The input.

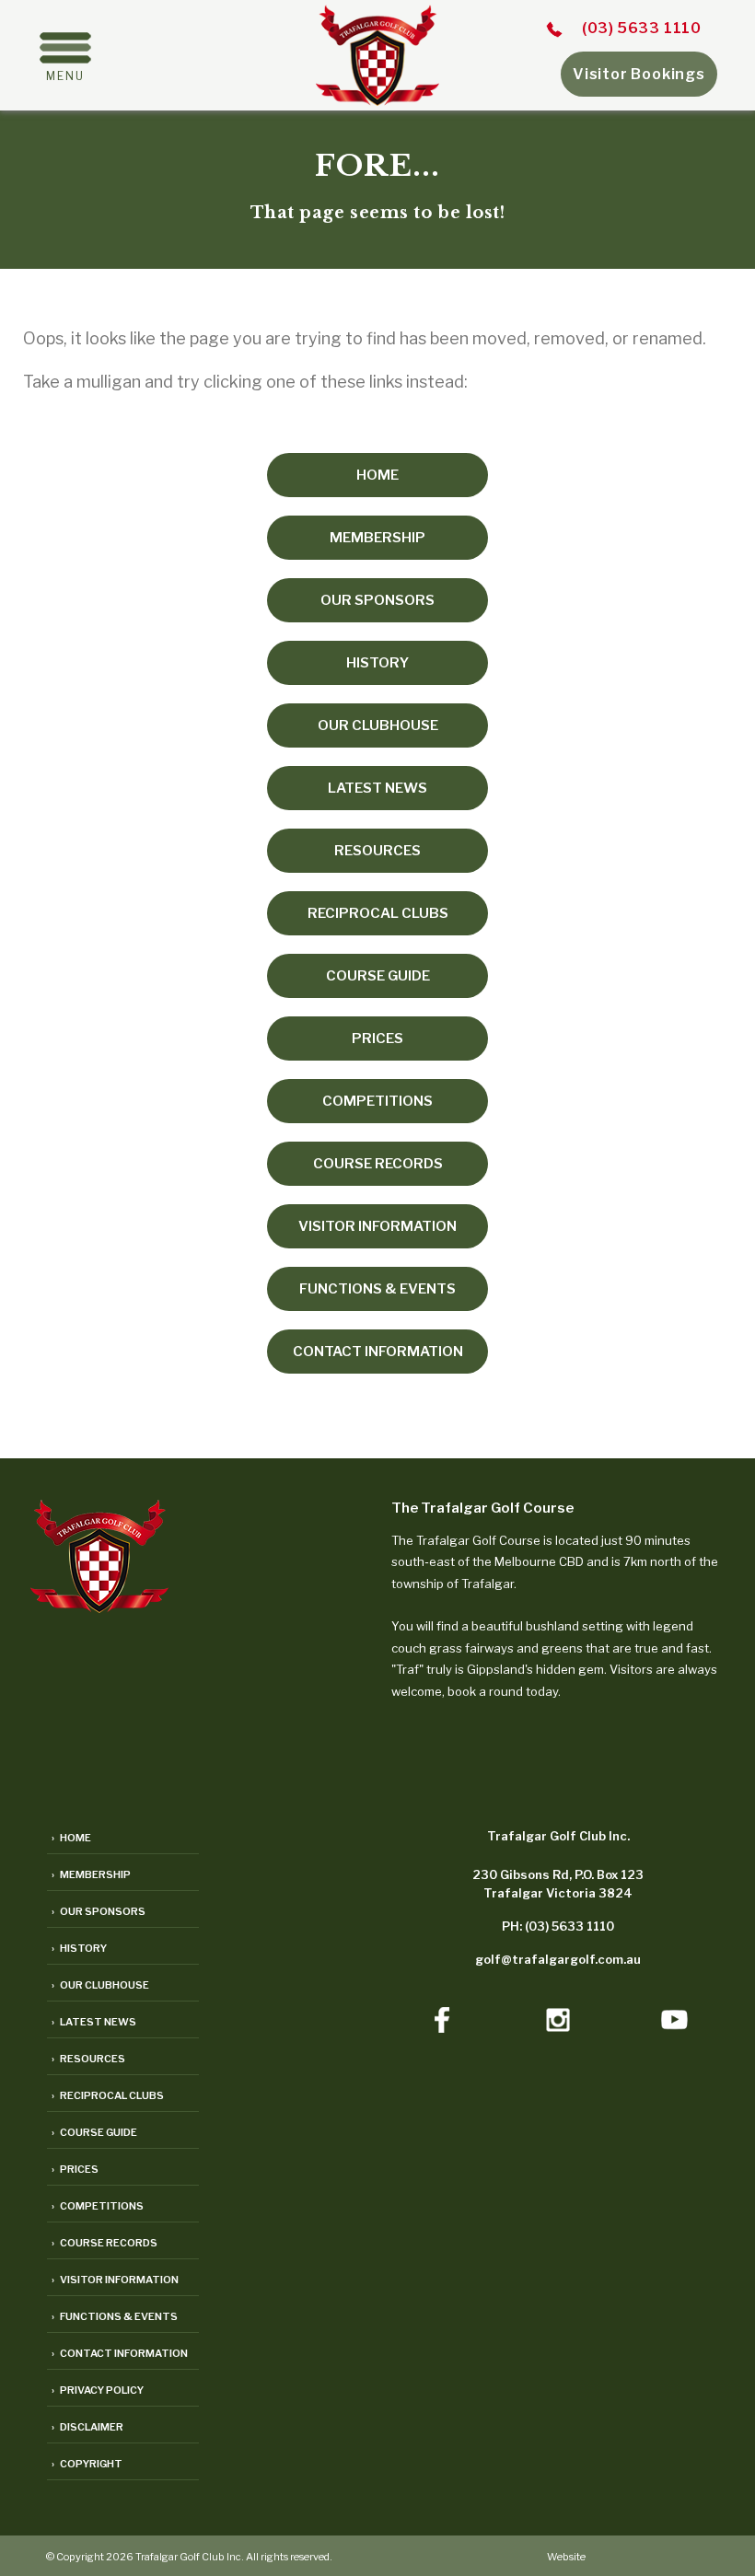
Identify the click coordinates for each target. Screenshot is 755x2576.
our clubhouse (378, 725)
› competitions (98, 2205)
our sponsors (377, 600)
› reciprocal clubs (108, 2095)
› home (71, 1837)
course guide (378, 976)
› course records (104, 2242)
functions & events (377, 1289)
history (377, 663)
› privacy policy (98, 2390)
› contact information (120, 2353)
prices (377, 1038)
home (377, 475)
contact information (378, 1351)
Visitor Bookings (639, 74)
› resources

Problem statement. Print the lines from the one containing "history (377, 663)" through the end of the material, word for word, and nothing else.

Answer for this exercise.
history (377, 663)
› privacy policy (98, 2390)
› contact information (120, 2353)
prices (377, 1038)
home (377, 475)
contact information (378, 1351)
Visitor Bookings (639, 74)
› resources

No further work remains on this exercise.